Le sort réservé au corps d’Oussama Ben Laden en aura choqué plus d’un. Et tout particulièrement Pierre Bénard, meurtri par les barbarismes qu’a engendrés cette pratique funéraire. Ce défenseur de la langue française, docteur ès lettres, chroniqueur de langue au Figaro pendant dix ans, et notamment auteur d’« Au nord du grand canal », revient avec nous sur cet idiotisme journalistique que l’on ose à peine prononcer : « inhumé en mer ».
Au début du mois de mai 2011, un événement considérable a donné lieu, dans les dépêches et les journaux, à de curieuses formulations. Pour dire que la dépouille de l’homme qu’on avait tué avait été livrée aux profondeurs de la mer, on a parlé d’un corps « inhumé dans la mer » et d’autres fois d’un corps « enterré dans la mer ». Dans « inhumer » il y a « terre » (« humus ») de sorte que la faute est dans les deux cas exactement la même, simplement plus voyante, plus criante encore dans « enterré dans la mer ». Mettre en terre un cadavre quand cette terre est ... la mer, c’est, au sens propre, chaotique, c’est revenir à ce « khaos » des Grecs, qui désigne la masse confuse des éléments répandue dans l’espace. Beau succès que je n’ose dire... posthume, pour celui qui avait juré de jeter le monde dans les plus violentes perturbations.
Le fait est qu’il y eut, pour dire l’événement, du tangage dans le vocabulaire. J’ai vu le même communiqué porter « enterré dans la mer » en titre et « inhumé dans la mer » dans le texte. Chez les rédacteurs, l’hésitation, le malaise étaient, comme on aime à dire, « palpables ». Ce cadavre, au lieu de le mettre en terre, on l’avait plongé dans la mer. Comment le dire ?
Mais justement ! On pouvait écrire qu’on l’avait « plongé dans la mer ». J’entends d’ici l’objection. « Plongé dans la mer », cela fait penser au joyeux plongeon de la piscine, cela manque fâcheusement de gravité, de simple dignité... Peut-être, encore qu’il y ait des expressions comme « plonger dans l’abîme », « plongé dans le malheur », qui ne sont pas d’une couleur si souriante.
Si « plongé » ne sied pas, il y a « précipiter ». « Le corps a été précipité dans la mer ». Ici encore, je devine l’objection. C’est littéraire et descriptif. En employant « précipiter », on ne rend pas compte d’un fait, on le peint, et dans un style très soutenu qui n’est pas celui de la communication.
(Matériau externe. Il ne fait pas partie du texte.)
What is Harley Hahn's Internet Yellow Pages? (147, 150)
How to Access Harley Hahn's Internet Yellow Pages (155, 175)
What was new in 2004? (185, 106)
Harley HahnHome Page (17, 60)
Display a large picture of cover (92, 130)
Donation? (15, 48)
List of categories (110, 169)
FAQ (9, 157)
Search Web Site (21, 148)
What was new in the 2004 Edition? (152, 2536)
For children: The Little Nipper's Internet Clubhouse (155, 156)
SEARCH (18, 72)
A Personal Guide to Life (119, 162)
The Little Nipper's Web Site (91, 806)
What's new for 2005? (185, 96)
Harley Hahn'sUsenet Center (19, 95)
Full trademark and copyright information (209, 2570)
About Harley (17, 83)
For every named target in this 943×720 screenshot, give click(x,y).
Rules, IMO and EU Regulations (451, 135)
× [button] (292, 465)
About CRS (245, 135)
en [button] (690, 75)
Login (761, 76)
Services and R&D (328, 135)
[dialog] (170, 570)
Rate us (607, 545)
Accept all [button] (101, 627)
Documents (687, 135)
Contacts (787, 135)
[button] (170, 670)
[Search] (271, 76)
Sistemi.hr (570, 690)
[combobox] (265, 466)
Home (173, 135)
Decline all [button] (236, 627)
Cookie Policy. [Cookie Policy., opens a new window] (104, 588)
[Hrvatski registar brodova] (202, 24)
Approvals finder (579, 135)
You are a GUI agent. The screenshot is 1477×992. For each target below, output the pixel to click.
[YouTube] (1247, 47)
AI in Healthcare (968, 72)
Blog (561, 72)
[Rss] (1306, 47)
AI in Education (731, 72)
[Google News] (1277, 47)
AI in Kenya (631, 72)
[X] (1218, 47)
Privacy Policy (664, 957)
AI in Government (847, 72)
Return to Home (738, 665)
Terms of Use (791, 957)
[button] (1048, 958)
Soit ! Étions-nous donc condamnés au choix navrant d’ « inhumé dans la mer » ou « enterré dans la mer » ? Et tous ceux qui employèrent ces expressions déconcertantes ont-ils comme excuse, en fin de compte, l’impossibilité de mieux faire ?
On sentit bien, au fil des heures, que l’ « inhumé dans la mer », l’ « enterré dans la mer » heurtaient, donnaient à réfléchir, produisaient des grincements,(...)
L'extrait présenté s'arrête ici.